(課題の指示): ホーストリップの本文のうち、「サーシャが個人的に知っているブリヤートの人に頼んだものだったので」を含む箇所から始めて「馬で登るにはちょうど良いんだろうと安心していた。」で終わるところまでを、「集落」を「町」に改めて書き直せ。

G2DOKKA-WANDERLUST

ドイツ発。親子3人車中泊放浪旅のキロク

日本ードイツ大陸横断_⑳ホーストリップ

ロシアの旅を終える前に、この旅で一番楽しかったホーストリップのお話。




かれこれ1ヶ月以上も前の話になりますが。。。

このツアーを企画したのはマーカスの両親で

彼らの旅の前半、1週間だけ合流して馬ツアーに出掛けた。

 

前にも書いたけど、ロシア旅行は短期間でも
宿泊先などの予定を全部FIXしなくてはならない。

 

なので彼らの旅を1ヶ月丸ごとオーガナイズしてくれたサーシャというおじさんと、

ドイツ語通訳のディマ君という学生の子合わせて6人で、

まずはイルクーツクから200キロ離れた、ブリヤートが住む集落に向かい

その日は馬を貸してくれるブリヤート人一家の敷地内にテントを張って

泊まらせてもらうことになった。

夕暮れ時その敷地の馬広場みたいな所に、明日から行動を共にする
馬たちが、続々と運び込まれてきた。

翌朝。

ブリヤートのおじさん二人が早速馬に蹄をつけたり、鞍をかけて準備をしだした。

4日間にわたる長旅なので、このおじさんたちも含む計8人分の食料やら、

テントやバックパックまで、全部この馬たちに積んでいかなくてはならない。

しかもその上に人まで乗せて山を登る馬の事を思うと、気の毒でしょうがなかった。

さて、準備が整い敷地内で乗馬の練習でもするのかなぁと思いきゃ

「はい、これ君の馬。今すぐ乗ってレッツゴー」

まさかの展開!

今日生まれて初めて馬に乗る超初心者なのに、練習もせず

とりあえず馬に乗せられて手綱を渡され

「右に曲がるときは右の綱を引いて、左の時は左を引く、

止まりたい時は両方引いて、たたくなり蹴るなりすればまた進むから」

それだけ言われて、一同なんと出発してしまった。

まじっすか!!!

これがもし日本だったら(という発想自体無駄だけど)、まず馬に乗る練習は

絶対すると思うし、こういう類の旅には保険があったりするんじゃないかと思う。

だけど、さすがロシア。

ぶっこみです。

ちなみに費用は5日間で一人約2万円ぐらい。

そしてこのツアーは、観光客向けのツアーとは違って

サーシャが個人的に知っているブリヤートの人に頼んだものだったので

外国人慣れしていない村人の冷ややかな目線を気にしながら

私達は集落を抜け、村の後方20キロのところにある山へパカパカと歩いていった。





見た感じその山は、それほど高くなくてなだらかな優しい山に見えたので
馬で登るにはちょうど良いんだろうと安心していた。

 

ところがどっこい。

まさか馬用の山なんかでは決してなく、普通に人間が登る山道を
巨大な馬とお連れしますツアーだった。


しかも断崖絶壁みたいなところまであって、

これでいきなり馬が暴れだしたら、確実に死ぬでしょうという所も

通過しなくてはならなかった。

あのー、ヘルメットとか一切ないんですけど。。。

(データ行):
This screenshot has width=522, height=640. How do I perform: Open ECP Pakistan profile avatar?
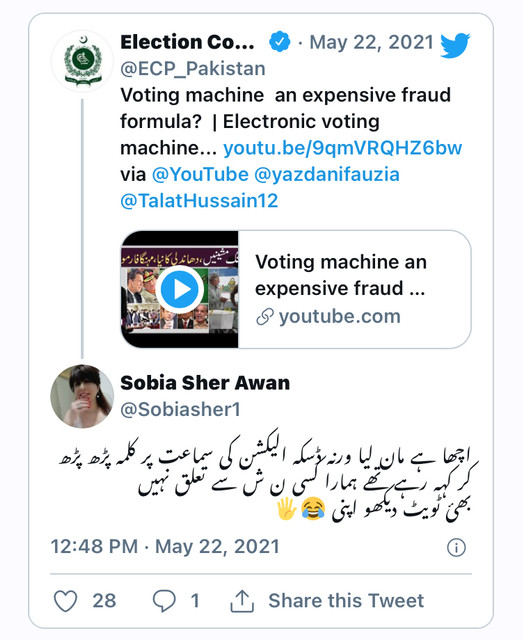pyautogui.click(x=82, y=61)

(解答):
サーシャが個人的に知っているブリヤートの人に頼んだものだったので

外国人慣れしていない村人の冷ややかな目線を気にしながら

私達は町を抜け、村の後方20キロのところにある山へパカパカと歩いていった。





見た感じその山は、それほど高くなくてなだらかな優しい山に見えたので
馬で登るにはちょうど良いんだろうと安心していた。